Population (2001 census [INDEC])
- • Total: 9,294
- CPA Base: B 1913
- Area code: +54 2221

= Magdalena, Buenos Aires =

Magdalena (/es/) is a town in Buenos Aires Province, Argentina. It is the headquarters town for the Magdalena Partido.

== History ==
Founded in 1611, the hamlet grew slowly until the late nineteenth century. The Parish of Santa María Magdalena (Mary Magdalene), consecrated in 1776, inaugurated its current temple in 1860. The Italianate City Hall, designed by Pedro Cavalli, was completed in 1877, and the Teatro Español, in 1899. The nearby Parque Costero del Sur, site of the El Ancla pre-Columbian settlement, was declared a UNESCO World Heritage Site in 1984.

The largest freshwater oil spill in history occurred on January 15, 1999 after the German ship Sea Paraná hit the Estrella Pampeana ship of the Shell company. More than 30,000 cubic meters of hydrocarbons were spilled, along with 5.4 million litres of oil floating on the waters of the Rio de la Plata. This ruined the ecosystem of the surrounding areas, and tourism does not exist anymore.

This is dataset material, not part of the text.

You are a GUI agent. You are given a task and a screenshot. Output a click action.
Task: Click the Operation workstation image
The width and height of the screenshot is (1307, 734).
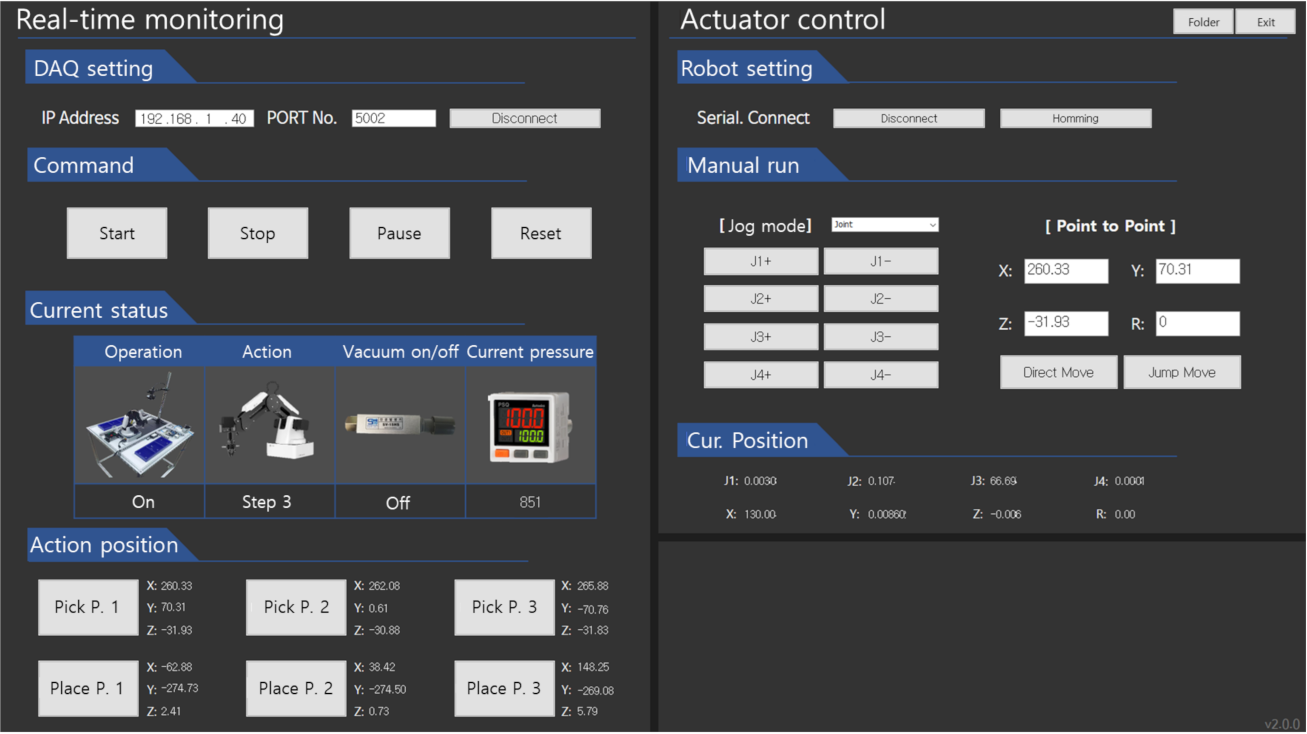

In 2002, the municipality filed a claim for 35 million dollars to the Shell company, but it was not backed up by the national or provincial governments. As a compromise, the company agreed to pay 10 million dollars and aid to the town. The two sides agreed to sign on those terms, but the money and "aid" have still not been received. The lack of help is still prevalent in the town whose waters are now only used for residents who choose to bathe in them.